JP’s goals for coaching were (with specific session objectives to be set by JP and shared with me by e mail a week before the scheduled coaching session) to:

  1. Leadership Capability: Relationship Management - build my confidence in dealing with and influencing a male dominated board of directors and company.

  2. Leadership Capability: Strategic Direction - develop a ‘customer-centric’ Residential Strategy.

  3. Leadership Capabilities: Goal Alignment, Structural Clarity, and Develop High Performing Teams - Develop the capacity and capability of my team to deliver their objectives aligned with the business strategy and values.

Establishing a coaching and counselling relationship with JP was made easier by me liking her hard work ethic, a shared value. From session one JP showed her comfort in the coaching and counselling space through her open body language, eye contact and verbal expressiveness. JP is the only female director within the regional business team, and she feels that this is a factor impacting her work, sometimes for the positive and sometimes not. Her span of control is four asset managers as well as contractors for special projects and an administrator. Her financial responsibility is X. She reports to a senior director with wider responsibilities across the region.

Session 1

The first part of the session focused on contracting particulars. We went through the written ‘coaching counselling and learning agreement.’ JP talked me through her three goals within the contract and why they were critical areas of focus. She related each of them to the business’s leadership capability framework, which she felt would ensure that whilst the agenda was hers, she was being smart business-wise. 
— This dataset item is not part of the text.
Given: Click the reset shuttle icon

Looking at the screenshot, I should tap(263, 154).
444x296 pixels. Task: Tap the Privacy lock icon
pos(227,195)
JP set a SMART [specific, measurable, achievable, relevant, and time-framed] objective part way through the first session for the remainder of the session that related to goal one. “By the end of this session I will have a way forward in relation to the issue with my line manager causing me a lot of anxiety and sleepless nights. I will be happy with my decision, and this will put my mind at rest. Calm will ensue and my sleeping will be restored!”  

I used the coaching counselling and learning agreement template that I use for leadership work.

I asked her if he was happy with it; she said it was noticeably clear and had no questions for me at this stage. 

JP became animated as she went through her three goals that were clearly important to her as she seriously conveyed the importance of each one to her role. 

To assist me with deep listening, I made notes of salient points such as assumptions and behaviours, whilst giving eye contact and expressions that matched hers to mirror her. I also repeated back a word or metaphor and paraphrased at regular intervals summing up the key points using her language, matching her physiology and tone including quick speech. The impact was to keep me focused on her which is important as this is her time. She sensed this and felt listened to and understood. It kept us connected, in the flow, with her openly talking out her thinking. 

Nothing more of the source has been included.